▸ INSTRUCTIONS FOR THE TASK:
Beginning with the line that holds "Given: Tap the microphone voice search icon" in the data below, give again every line through the one that holds "This screenshot has height=1372, width=878.", exactly as written.

▸ DATA FOR THE TASK:
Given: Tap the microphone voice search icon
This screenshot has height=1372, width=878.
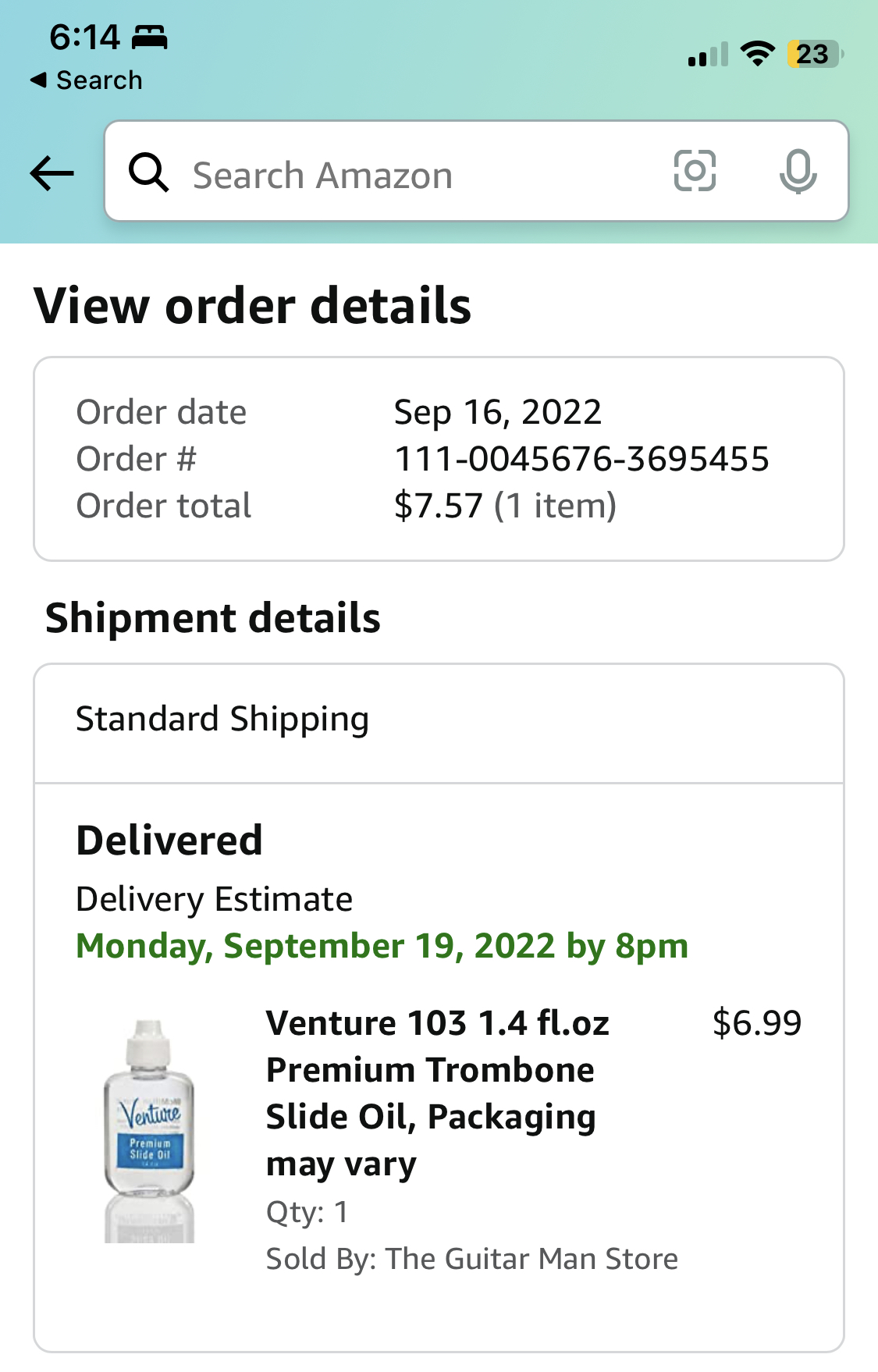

...

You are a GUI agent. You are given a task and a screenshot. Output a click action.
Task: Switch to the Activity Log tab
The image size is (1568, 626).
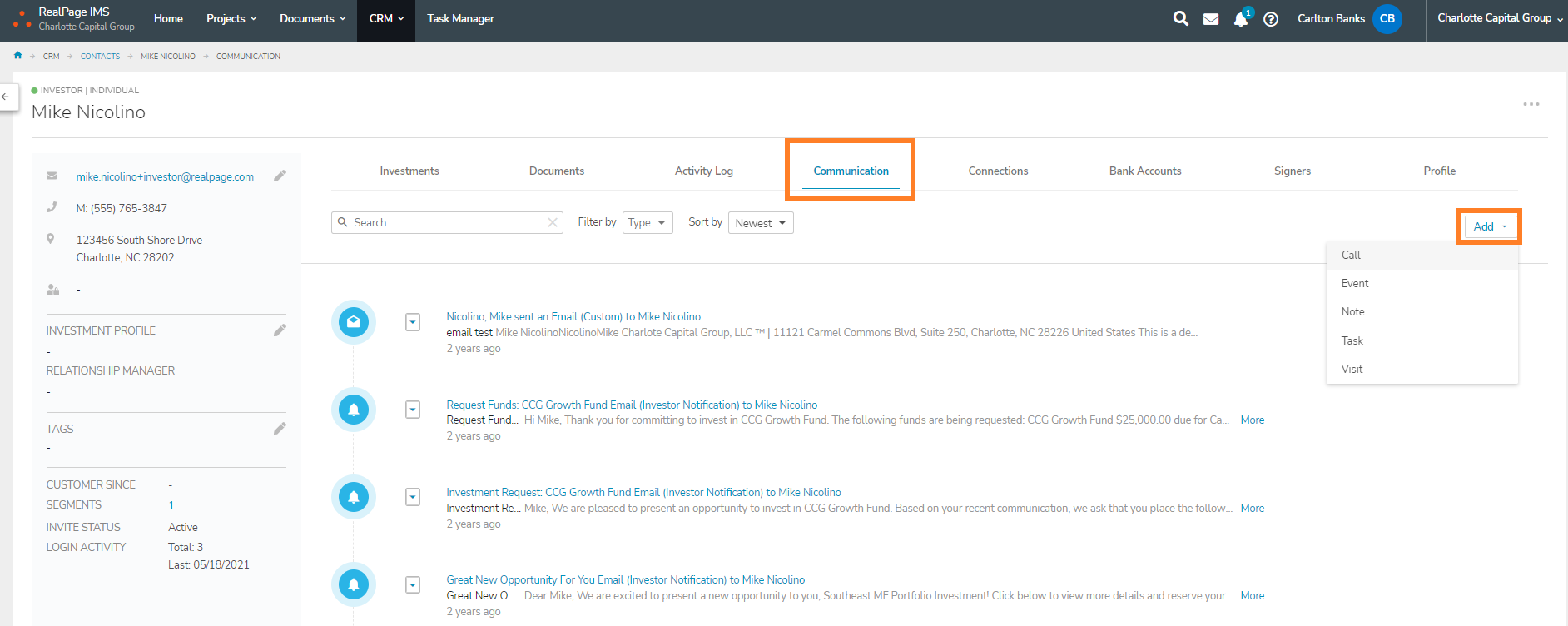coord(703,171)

▸ RESPONSE AREA:
Given: Tap the microphone voice search icon
This screenshot has height=1372, width=878.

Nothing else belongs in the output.